その中で、藍染の話が出て来ました。昔、ご先祖さんが使用された藍染の裃がたくさん残されていたのだそうです。博物館に寄贈しようとしましたが、受け入れ先がなかったため、中庭で燃やすことになったそうです。燃え上がった炎の色の話が印象的でした。
孝さんがおっしゃるには、
「それがね、あなた、まぁなんというのか、見事なピンクだったのよ」と。
それを聞いた時の心境は、「もったいない!」という気持ちと、「ピンク!?」と同時に出て来たように思います。
「古い藍染でしたからね、そういう色になったのかしらね」
というようなお話を印象深く伺って、そのほかにもたくさん貴重なお話を伺い、たくさんの資料を撮影させていただき、成田家をおいとましました。頭の中は、「藍染?、炎色反応?、ピンク?、なぜ?」みたいなワードがぐるぐると。
そして、弘前に帰宅してみたら、偶然にも連れ合いが、なぜか藍染に夢中になっていました。
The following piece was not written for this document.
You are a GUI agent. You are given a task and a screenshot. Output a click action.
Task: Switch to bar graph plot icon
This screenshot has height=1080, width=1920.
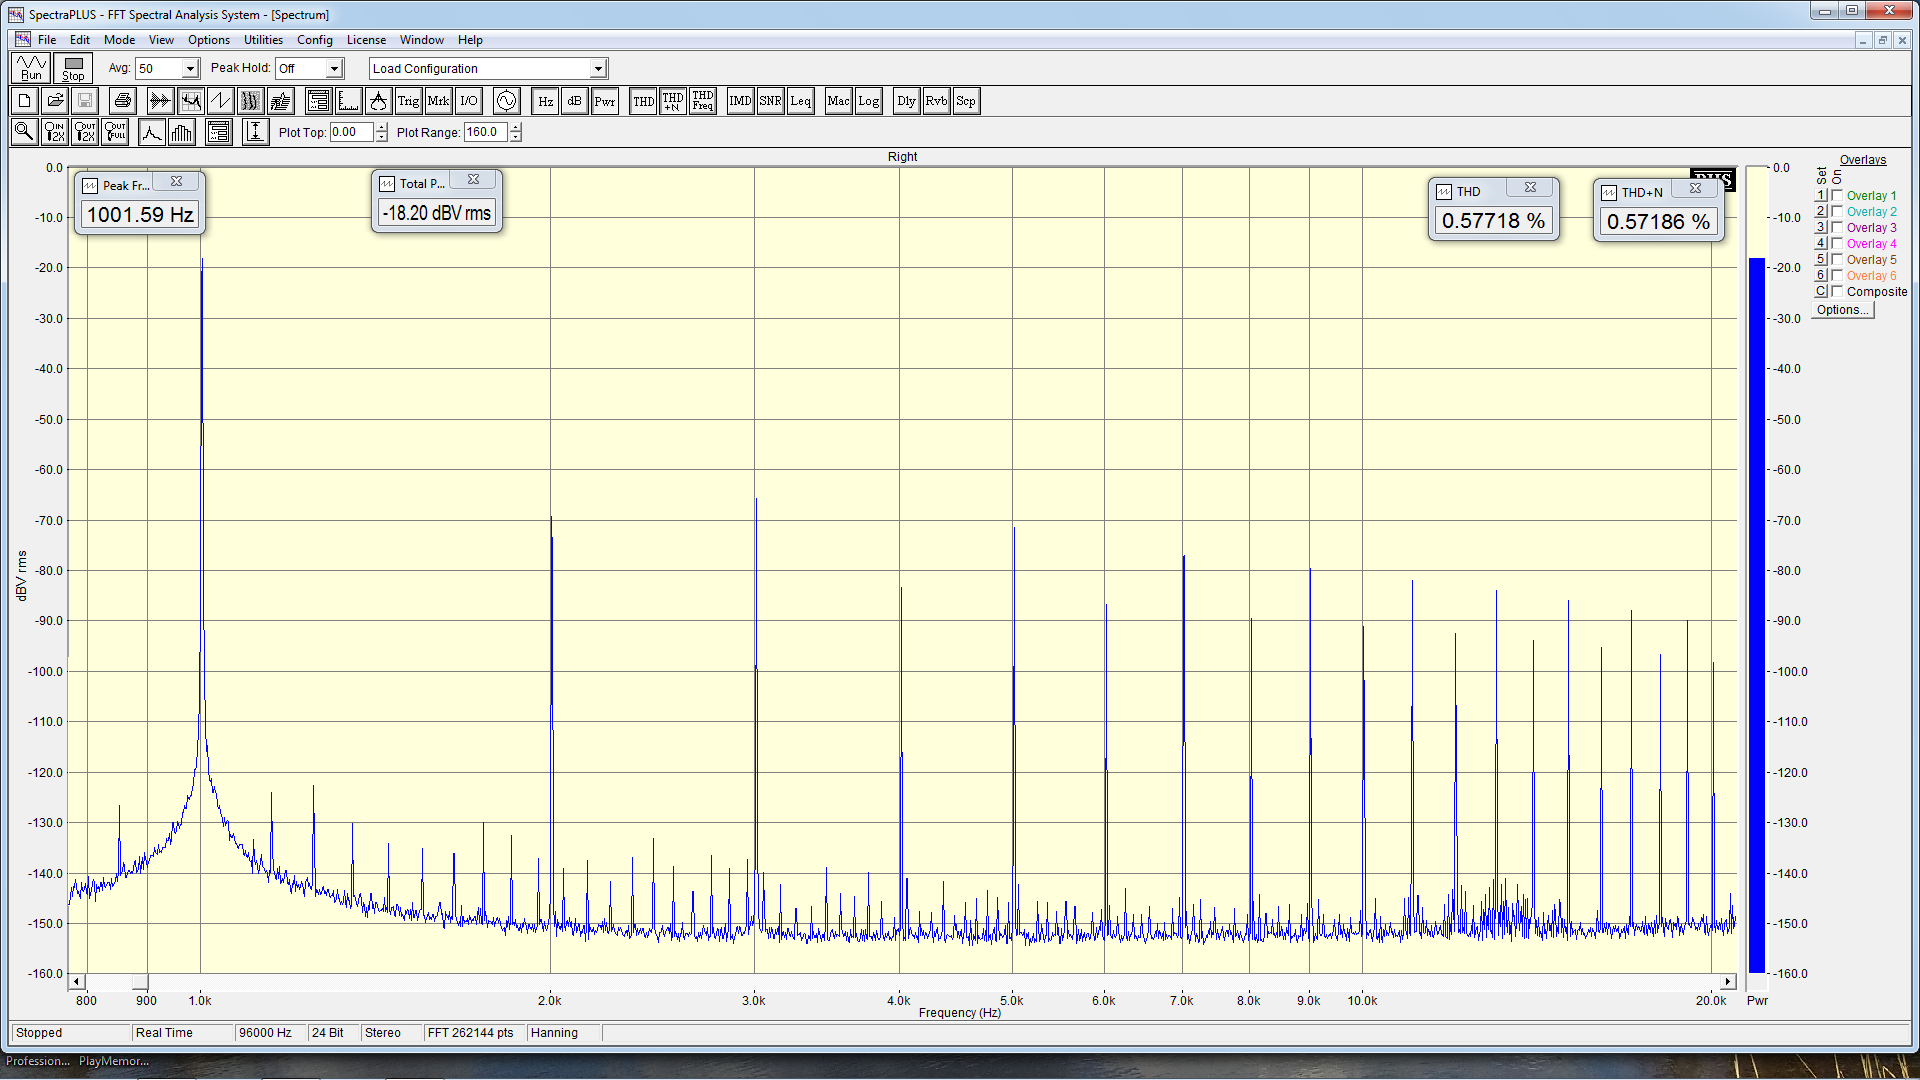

ニュージーランド出張中に、当時弘前大学農学部事務長を務められていた舩澤陸郎さんから藍染の話を聞いて、その可能性で頭がいっぱいになっていたのでした。偶然ですが、文理双方から藍に関心を持った時期はほぼ同時だったのが、今思うと不思議な気がします。
こうして当時の弘前大学教育学部自然科学教室の北原研で藍抗菌性の研究が始まりました。私は私で津軽の藍に関わる歴史研究をスタートしました。
文理双方からの学術研究としては、科研費を得て以下の研究を行なっています。
文理融合型地域理解学習教材の開発-津軽の藍を通じて地域を知る-
藍抗菌性研究についてのこれまでの成果はこのホームページで紹介している通りです。
歴史研究については、まだホームページに書いていない部分も多いので、おいおい追加していこうと思います。今日の話は、私が藍の歴史研究に取り組む一つのきっかけとなったのが成田家文書調査だったという思い出でした。